> PASSAGE TO READ:
--- begin ---

Judi Rever’s falsification is undermined by documents from the period. For example, in a note dated June 17, 1994, the DGSE refers to the assistance provided by the RPF to Tutsi refugees at the Hôtel des Mille Collines in Kigali, threatened by “Hutu militias”.
Despite these documented facts, Judi Rever supports her fallacious version by playing one last card: the testimony, in June 1994, of the inhabitants of “Gishyita, northwest of Bisesero, [who] explained to the French soldiers that the RPF had completely infiltrated the Kibuye hills and were ‘trying to cut the country in two’.” Indeed, UN Resolution 929, dated June 22, 1994, authorized a French intervention in Rwanda – Operation Turquoise – with an officially “strictly humanitarian […] purpose, to be conducted in an impartial and neutral manner and not to constitute an interposition force between the two parties”.
Deployed in the south-west of the country, it was here that the French soldiers referred to by Rever took the word of the villagers of Gishyita, near Bisesero. She fails to note their perfect conformity with the propaganda of the genocidal GIR, which, to disguise the crime it has been perpetrating for nearly three months, presents the Rwandan Tutsi as potential enemies, or even members of the RPF who have infiltrated the country. Nor does it mention the fax from the intelligence services of the Turquoise command, which describes the massacres in progress at Bisesero as follows: “on the 27th, at around 11 a.m., a strong element of around one hundred armed militiamen supervised by soldiers attacked […] 200 Tutsi, originally from the commune, [who] were grouped together in the area”. Nor does it mention the statement made on June 29 by Lieutenant-Colonel Duval to the then Minister of Defense, François Léotard, to the effect that “there were no RPF elements infiltrating the area and that it was the Hutu militias who were responsible for the massacres.”

--- end ---

> DATA LINES:
--- begin ---

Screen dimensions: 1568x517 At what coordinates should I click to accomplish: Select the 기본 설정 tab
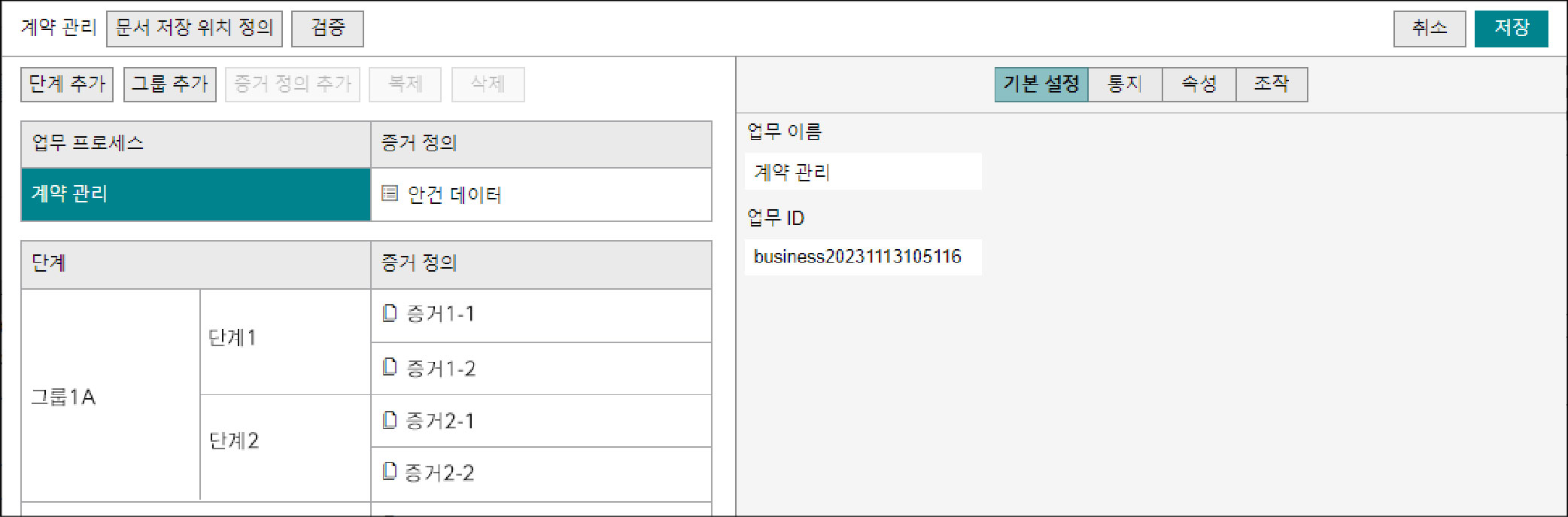(1041, 84)
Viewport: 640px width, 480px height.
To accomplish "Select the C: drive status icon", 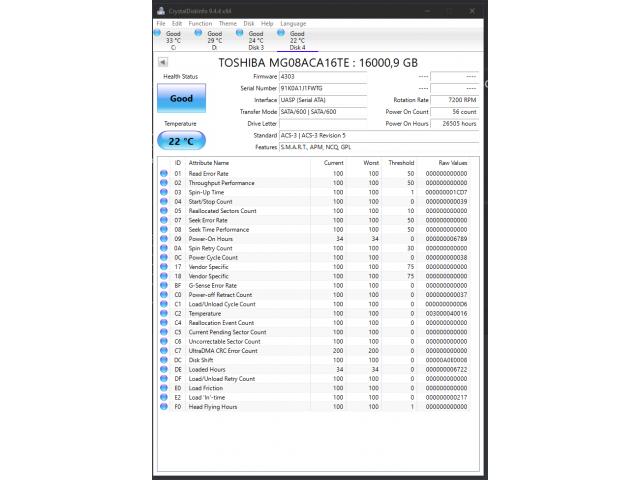I will [159, 34].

--- end ---

> WORK TO COMPLETE:
Answer these questions using the passage on Operation Turquoise:
1. According to the note dated June 17, 1994, whom did the RPF assist at the Hôtel des Mille Collines?
2. Which UN resolution authorized Operation Turquoise, and on what date?
3. Who made the June 29 statement to François Léotard?

> RESULT OF THIS EXERCISE:
1. Tutsi refugees threatened by "Hutu militias"
2. UN Resolution 929, dated June 22, 1994
3. Lieutenant-Colonel Duval